Our Songwriting student Trudi Veremu is a powerful musical force and one we thought would come up with the goods when compiling a playlist for us.

An eclectic artist in her own right, and one who has previously been backed by PRS Foundation's Woman Make Music Fund and The Arts Council, her selection of tracks is one full of musical inspiration, roaming from Bjork to Peter Gabriel via Leonard Cohen and more.

Listen to her selection here...

1. Benjamin Clementine: 'Condolence'

Clementine is a brilliant pianist which you can hear so clearly in his music, but I love the simplicity of the repetitive piano through the whole song. It gives the impression of someone who has a burden that they have been carrying for a long time. There are only two other instruments in the whole song, and only a few moments of another vocal. Which leaves room for Benjamin's power unique voice. I love the way he exists in a musical world between the poetry found in his African heritage and the music of his European upbringing. There is so much drama in this song, that it could be a piece from a musical or a modern opera. 

Lyrically the song is so powerful, here is a person who is championing over fear and insecurities. He has made them something outside of himself, humanised them. Like a gunfighter talking to his opponent, he sizes them up and says "I swear, that you’ve seen me, Yes, you’ve seen me here before, before, And so don’t tell it, don’t tell it otherwise".

Then we understand that he not only has bested them, but has destroyed and buried them. He offers his condolences. Poetic.

2. Leonard Cohen: 'You Want it Darker'

What can I say about Mr Cohen that hasn't been said or written a million times?

I have always had a love for poetry and Leonard Cohen's songs are poetry in music. What I particularly love about this album is that Leonard Cohen was dying when he made it. It was released three weeks before he died, and focuses on death, god, and his poetic humour in the face of life's final act.

You hear his humility and strength through acceptance. Death in the west is still something to hide away from, but in other cultures such as my own Zimbabwean heritage, it is something we openly celebrate and prepare for.  As a mother myself I love that his son was one half of the production team, working side by side with his father who used every bit of strength to create this final release. For me, the title song is the strongest on the record. 

3. Bjork: 'Joga'

It is very difficult for me to pick one single song from Bjork.

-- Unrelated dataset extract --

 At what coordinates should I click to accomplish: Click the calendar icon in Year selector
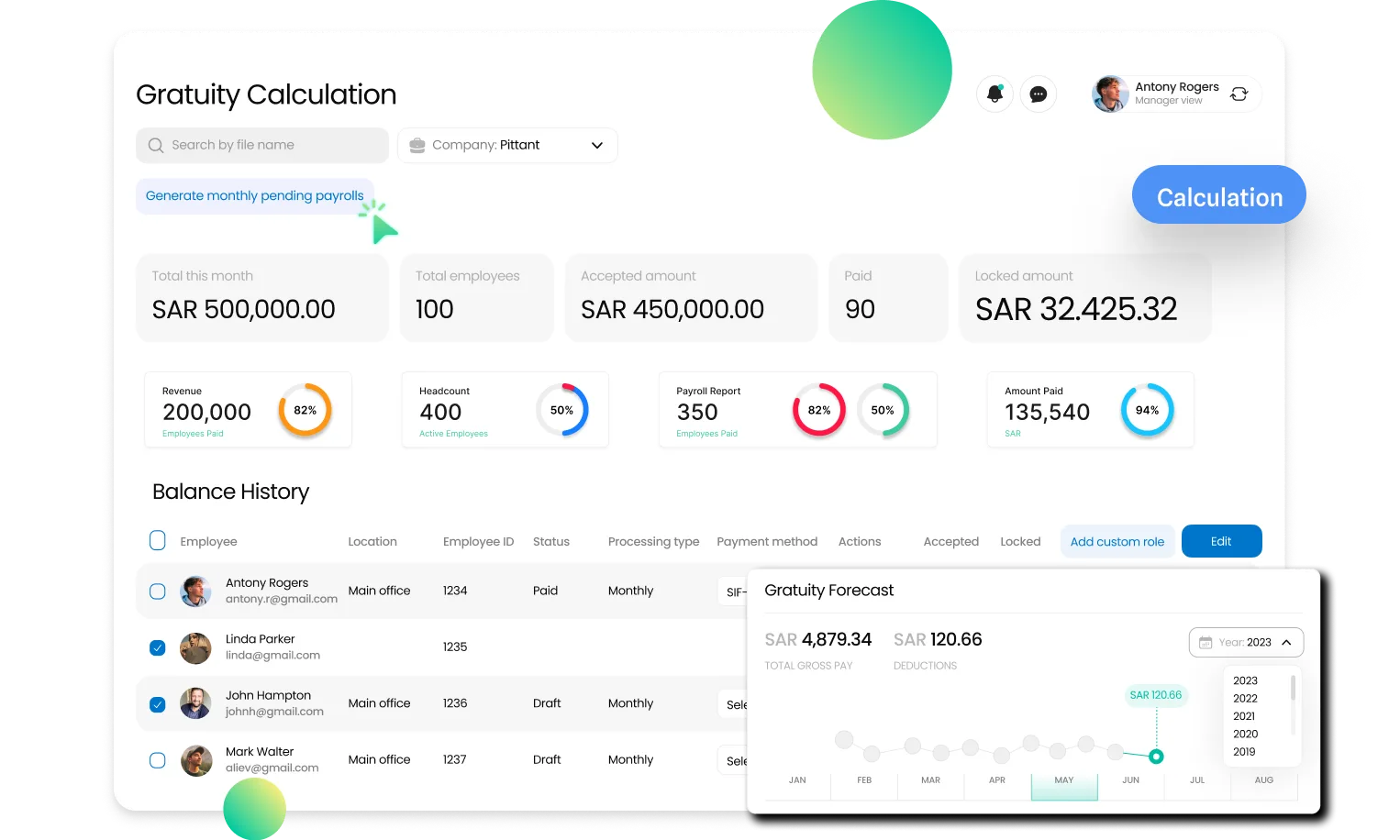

Either her music is teaching me something about bringing contemporary music together with classical and concrete, or I have been swept away with the beauty of her melodic choices. Her voice is also like no one else.  The reason 'Joga' is one of her most powerful songs besides the combination of strings and synthesised music is the lyrics. She has stated that the song was about her home in Iceland and her best friend, which I love. The idea that the beauty she sees in both can be composed into a musical piece is amazing to me, but the lyrical idea that emotions push you into a corner of feelings that MUST be expressed is beautiful. 

4. Fever Ray: 'When I Grow Up'

I have always felt that though the title of the song implies a child is singing this, added to Karin Elisabeth Dreijer's childlike vocals, I have always felt it's her inner voice. 

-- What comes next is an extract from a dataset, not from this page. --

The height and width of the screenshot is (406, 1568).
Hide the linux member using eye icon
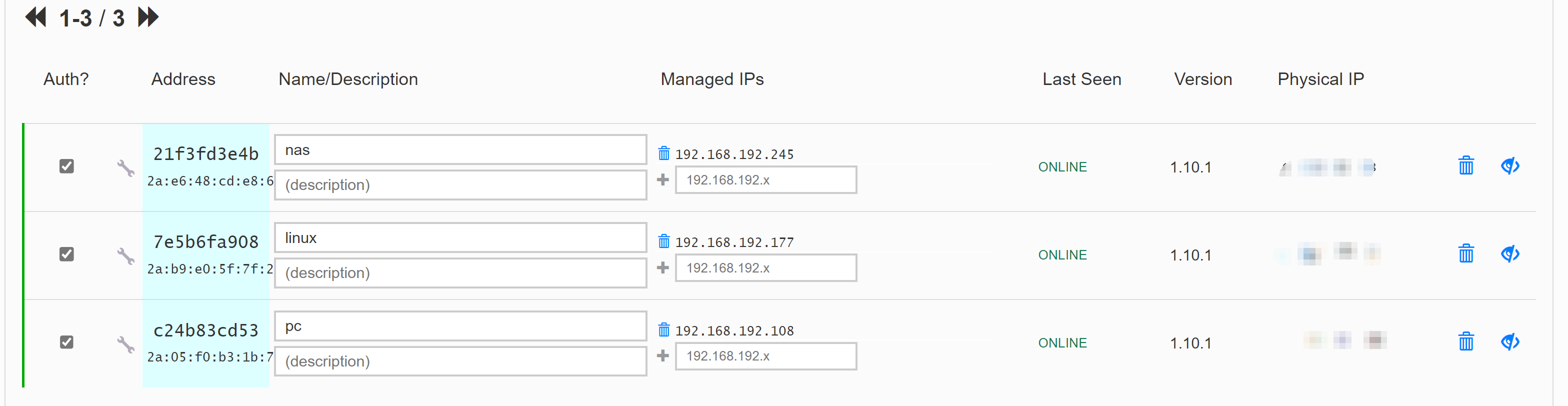point(1510,254)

This is the voice of someone who hasn't had a lot of love in her life and has many dreams of a time when they will feel safe and loved. The guitar running through the whole song keeps the listener planted in something nostalgic, while all the synthesisers and atmospheric sounds take you somewhere in the future, even maybe someone flying into their future. 

5. Massive Attack: 'Protection'

I think that trip hop and Massive Attack often don't get the credit they deserve, especially for their choices of vocalists.

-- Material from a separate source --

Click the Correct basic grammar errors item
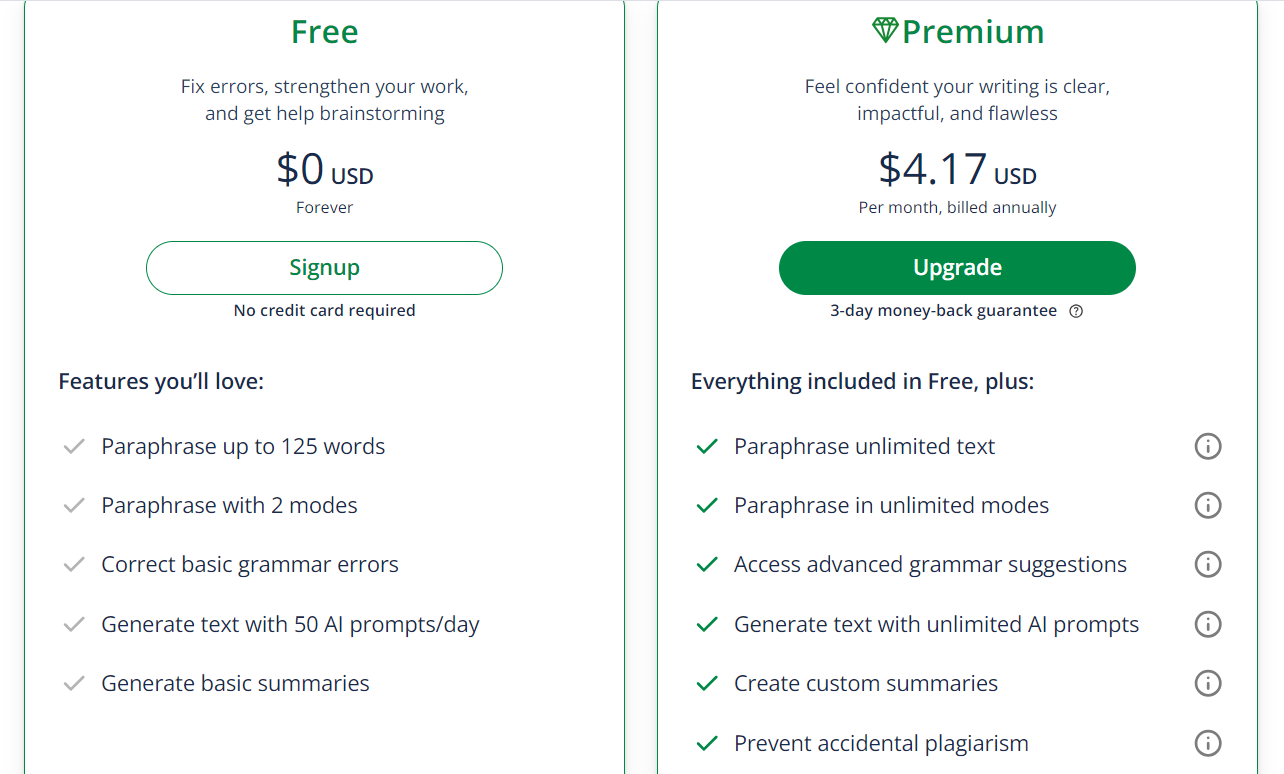Viewport: 1284px width, 774px height. 249,565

They changed the landscape with songs like 'Protection'. I love the way it opens with a big bass line, kick drum and strummed guitar, before the piano and atmospheric sounds. There is a real warmth created by using primal sounds. I imagine it is how a baby hears its mother's heart beat, movements outside, and then the sound of voices.  Tracy Thorn's amazing vocals is powerful but warm, engaging your ears, perhaps the way a mother's voice feels to a child. Strong but loving, with a twinge of worry. Her words compounding this feeling of security in the face of danger, "I'll stand in front of you, I'll take the force of the blow".

Having lived in Bristol for many years there is such a big dose of Bristol in their music, and you are immediately transported to its waterfront streets and multicultural urban landscape of folk, dub, reggae, punk, and classical music. 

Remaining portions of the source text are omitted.